Another example is that of AbbVie’s agreement to acquire Shire for about $54 billion this year. It must be noted that there is a clear lack of benefits to be gained on synergy in this potential merger. The product portfolio of these companies is quite different. The key rationale behind this move is tax inversion, whereby AbbVie would shift its tax domicile to the UK in order to save on paying US rates.
However, it must be noted that the US Government is likely to come up with measures to counter this strategy pursued by US-based Big Pharma companies. There is a possibility of the imposition of hefty penalties for such inversion deals.
Impact on employment
It must be noted that Pfizer’s $68-billion acquisition of Wyeth in 2009 was due to Wyeth’s strong biologics pipeline, particularly in CNS. However, Pfizer closed six of its 20 research facilities worldwide. Most of the large acquisitions or mergers from pharma companies have resulted in large-scale layoffs in the past, and this trend is expected continue in the future.
Similarly, the Canadian pharma company Valeant Pharmaceuticals is vigorously pursuing the acquisition of Allergan but is facing stiff resistance from the latter.

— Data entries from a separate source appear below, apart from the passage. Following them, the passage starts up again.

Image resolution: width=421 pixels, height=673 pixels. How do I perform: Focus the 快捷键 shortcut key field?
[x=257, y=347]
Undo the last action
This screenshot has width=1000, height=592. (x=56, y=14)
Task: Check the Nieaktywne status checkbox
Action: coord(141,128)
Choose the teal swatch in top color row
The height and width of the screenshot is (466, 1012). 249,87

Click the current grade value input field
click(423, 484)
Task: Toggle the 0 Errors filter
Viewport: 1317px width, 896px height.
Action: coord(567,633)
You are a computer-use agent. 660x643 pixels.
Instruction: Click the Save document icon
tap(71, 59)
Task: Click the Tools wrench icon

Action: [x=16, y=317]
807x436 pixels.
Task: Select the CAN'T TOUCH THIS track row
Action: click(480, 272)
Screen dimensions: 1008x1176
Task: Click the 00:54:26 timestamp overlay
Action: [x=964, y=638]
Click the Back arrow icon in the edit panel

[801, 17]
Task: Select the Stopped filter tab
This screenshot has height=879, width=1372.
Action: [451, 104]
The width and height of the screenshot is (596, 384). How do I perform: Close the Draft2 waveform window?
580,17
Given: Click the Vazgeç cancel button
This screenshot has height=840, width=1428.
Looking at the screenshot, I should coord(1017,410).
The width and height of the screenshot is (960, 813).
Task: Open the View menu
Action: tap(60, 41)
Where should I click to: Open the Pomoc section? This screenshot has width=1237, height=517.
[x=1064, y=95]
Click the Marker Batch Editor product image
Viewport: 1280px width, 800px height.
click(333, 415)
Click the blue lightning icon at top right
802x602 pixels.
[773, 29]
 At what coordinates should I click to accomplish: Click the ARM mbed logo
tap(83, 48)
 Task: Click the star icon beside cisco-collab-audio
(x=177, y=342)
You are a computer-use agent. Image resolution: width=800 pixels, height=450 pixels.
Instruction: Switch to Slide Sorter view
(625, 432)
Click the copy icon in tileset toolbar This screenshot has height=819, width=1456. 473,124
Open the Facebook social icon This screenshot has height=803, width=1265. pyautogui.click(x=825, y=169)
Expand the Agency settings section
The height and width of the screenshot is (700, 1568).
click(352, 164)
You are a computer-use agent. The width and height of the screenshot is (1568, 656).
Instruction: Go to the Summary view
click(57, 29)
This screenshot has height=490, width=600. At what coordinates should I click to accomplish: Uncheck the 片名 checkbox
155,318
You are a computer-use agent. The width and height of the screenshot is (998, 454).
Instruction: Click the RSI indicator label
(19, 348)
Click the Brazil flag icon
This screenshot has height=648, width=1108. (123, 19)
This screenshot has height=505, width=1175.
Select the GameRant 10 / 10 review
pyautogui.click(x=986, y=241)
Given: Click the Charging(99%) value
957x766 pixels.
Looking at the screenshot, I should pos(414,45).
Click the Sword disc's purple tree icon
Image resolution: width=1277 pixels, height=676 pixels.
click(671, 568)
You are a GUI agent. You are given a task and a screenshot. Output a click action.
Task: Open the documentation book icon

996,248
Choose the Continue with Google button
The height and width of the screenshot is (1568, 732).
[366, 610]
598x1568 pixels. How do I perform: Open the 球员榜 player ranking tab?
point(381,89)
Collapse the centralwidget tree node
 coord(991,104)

In August 2013, Valeant acquired Bausch & Lomb, a maker of contact lens solution and surgical devices, for $8.7 billion. One of the objectives of this acquisition was to save about $800 million annually, mostly from lower R&D cost through reduced use of human resources. Its ophthalmology business is also well integrated into the Bausch & Lomb division, creating a global eye-health unit. The potential acquisition of Allergan fits well into its already strong ophthalmology business.
Many Big Pharma firms are sitting on huge cash piles and are hunting for acquisition targets with promising drug pipelines – particularly those in biologics. Consequently, this has created a favourable climate for large-scale M&As in this industry. Biopharmaceutical companies companies with a strong drug development pipeline and low exposure to patent expiries are the most attractive M&A targets. Moreover, companies based in countries with lower corporate tax rates, such as the UK, the Netherlands and the Republic of Ireland, are potential acquisition targets.